Jakarta, Motoris – Penjualan mobil listrik berbasis baterai (battery electric vehicle/BEV) ditaksir masih rendah dan tak bisa berkontribusi 10% lebih terhadap total pasar dalam dua tahun ke depan. Per Mei 2023, penetrasi BEV hanya 3%.
Sebaliknya, popularitas mobil hybrid terus meningkat, karena dinilai pas sebagai transisi menuju BEV. PT Astra International Tbk (ASII) akan diuntungkan oleh naiknya penjualan mobil hybrid, karena memiliki portofolio lengkap dari segmen B hingga atas.
CGS-CIMB Sekuritas Indonesia menilai, ada tiga penyebab rendahnya penjualan BEV di Indonesia, berdasarkan komparasi dengan pasar kendaraan sejenis di Thailand dan Cina. Pertama, pemerintah Indonesia tidak jorjoran memberikan subsidi BEV seperti halnya Thailand dan Cina. Kedua, seperti tertulis di lead tulisan ini, pendapatan per kapita Indonesia masih rendah dan harga bensin bersubisidi lebih terjangkau masyarakat.
“Ketiga, pengembangan stasiun pengecasan lambat,” tulis broker itu dalam laporan riset tentang PT Astra International Tbk (ASII), dikutip Minggu (10/7/2023).
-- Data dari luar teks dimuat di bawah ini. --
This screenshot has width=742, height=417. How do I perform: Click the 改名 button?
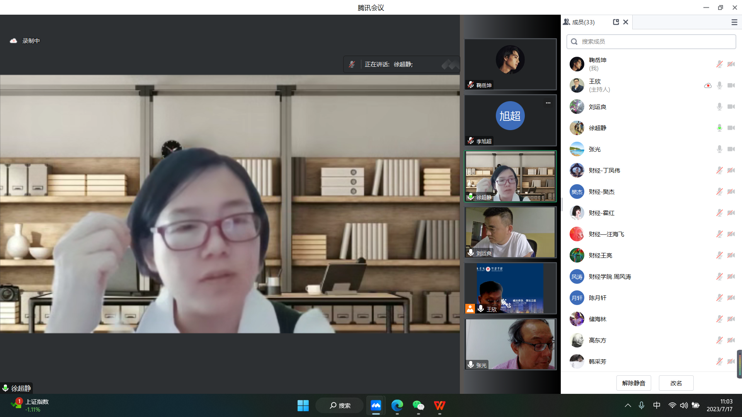pyautogui.click(x=676, y=383)
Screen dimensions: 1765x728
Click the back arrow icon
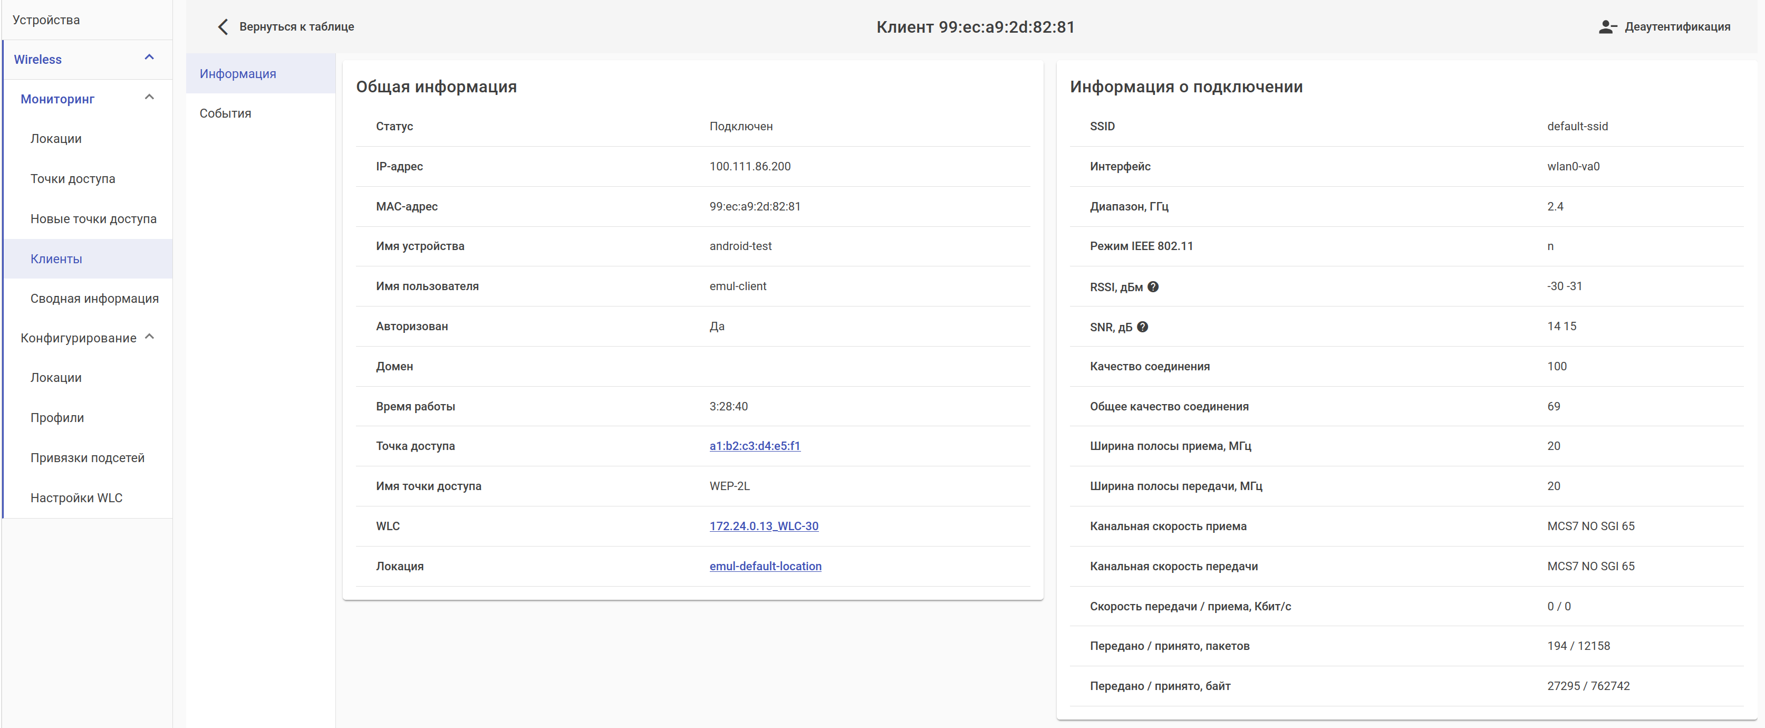click(x=223, y=27)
Atas dasar itu, CGS-CIMN menilai, BEV atau EV, yang terdiri atas BEV dan PEV, di Indonesia masuk segmen spesifik alias niche market. Artinya, EV tidak akan mengancam bisnis Astra yang sampai saat ini boleh dibilang tidak agresif melepas BEV.
“Sebaliknya, Astra malah diuntungkan oleh naiknya popularitas mobil hybrid sebagai transisi Indonesia masuk era EV,” tulis broker itu.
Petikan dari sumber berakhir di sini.